BEGIN READING TEXT

Quoting Ham Priday <[EMAIL PROTECTED]>:

> Time is an intriguing concept, and your exchange demonstrates that it can be
> viewed in more than one way.  I guess I side with Craig on this issue
> because I define awareness of the "present" as not just today, or this
> moment, but as the "infinitesimal now" -- an interval that represents a
> static "snapshot" of reality that we can label state "Y". Theoretically, all
> change occurs on either side of this snapshot: i.e., the past (states "A to
> X") and the future (state "Z").  And by intellectually integrating these
> states, we experience reality as a process that moves from A to Z.
> 
> But because change itself is relative in an S/O world, it makes little
> difference whether objects change with respect to the subject, or the
> subject changes with respect to its objects. The result in either case would
> be perceived as "change".  For example, in the 'block universe theory'
> proposed by Minkowski and later named by William James, reality is a single
> block of space/time and it is awareness (our mental perspective) that
> divides the block into a past part, a present part, and a future part.
> 
> I copied two paragraphs on the subject of Time from "The Internet
> Encyclopedia of Philosophy" that are relevant to your disagreement:
> 
> "Philosophers of time are deeply divided on the question on what sort of
> ontological differences there are among the present, past and future.  There
> are three competing theories.  Presentists argue that necessarily only
> present objects and present experiences are real; and we conscious beings
> recognize this in the special 'vividness' of our present experience.

END READING TEXT

:: THE EXERCISE ::
Can you copy out the message about time above, word for word and in full?

BEGIN MATERIAL PROVIDED

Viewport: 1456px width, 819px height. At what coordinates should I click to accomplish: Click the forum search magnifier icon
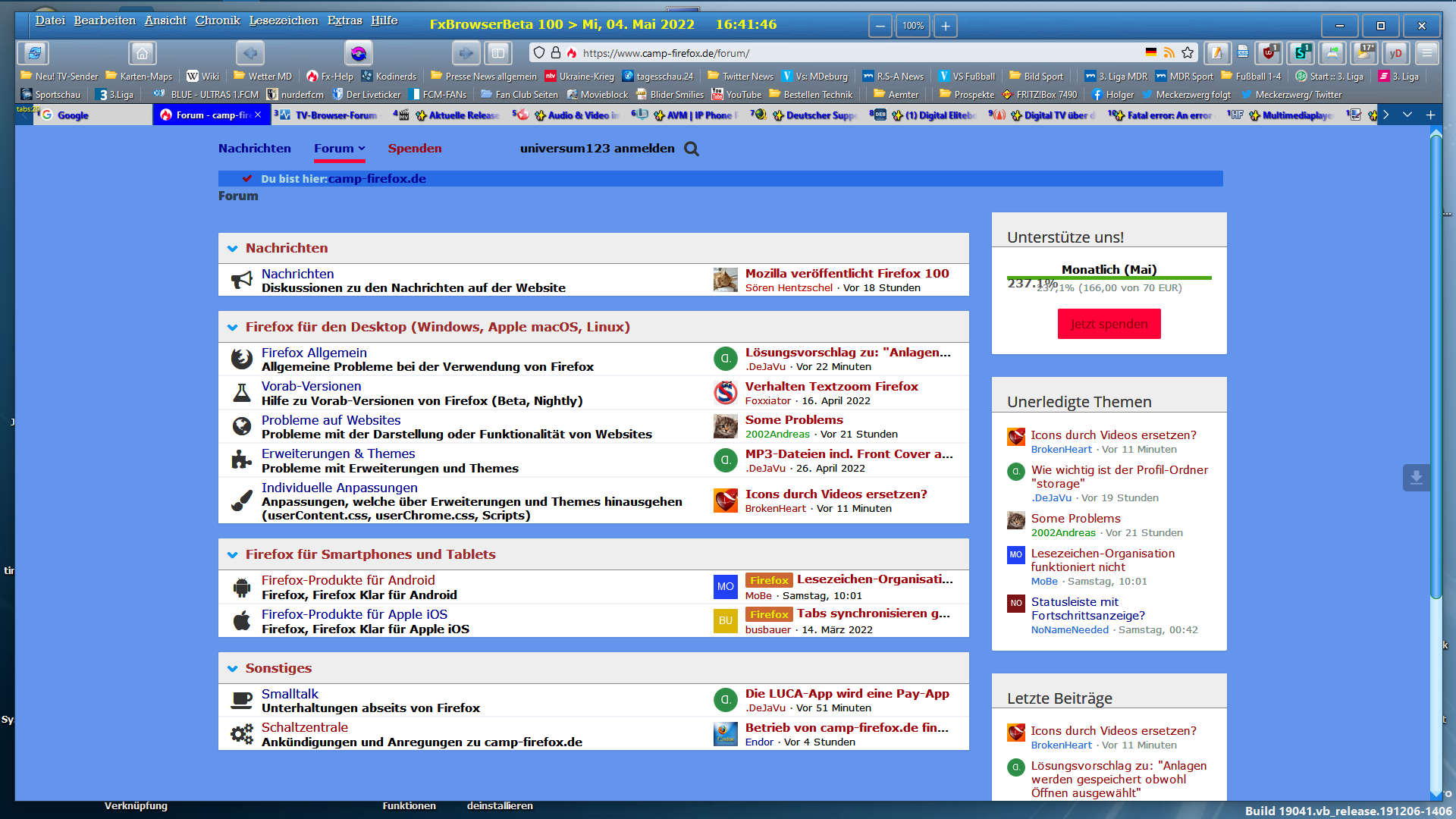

END MATERIAL PROVIDED

:: SOLUTION TO THIS TASK ::
Quoting Ham Priday <[EMAIL PROTECTED]>:

> Time is an intriguing concept, and your exchange demonstrates that it can be
> viewed in more than one way.  I guess I side with Craig on this issue
> because I define awareness of the "present" as not just today, or this
> moment, but as the "infinitesimal now" -- an interval that represents a
> static "snapshot" of reality that we can label state "Y". Theoretically, all
> change occurs on either side of this snapshot: i.e., the past (states "A to
> X") and the future (state "Z").  And by intellectually integrating these
> states, we experience reality as a process that moves from A to Z.
> 
> But because change itself is relative in an S/O world, it makes little
> difference whether objects change with respect to the subject, or the
> subject changes with respect to its objects. The result in either case would
> be perceived as "change".  For example, in the 'block universe theory'
> proposed by Minkowski and later named by William James, reality is a single
> block of space/time and it is awareness (our mental perspective) that
> divides the block into a past part, a present part, and a future part.
> 
> I copied two paragraphs on the subject of Time from "The Internet
> Encyclopedia of Philosophy" that are relevant to your disagreement:
> 
> "Philosophers of time are deeply divided on the question on what sort of
> ontological differences there are among the present, past and future.  There
> are three competing theories.  Presentists argue that necessarily only
> present objects and present experiences are real; and we conscious beings
> recognize this in the special 'vividness' of our present experience.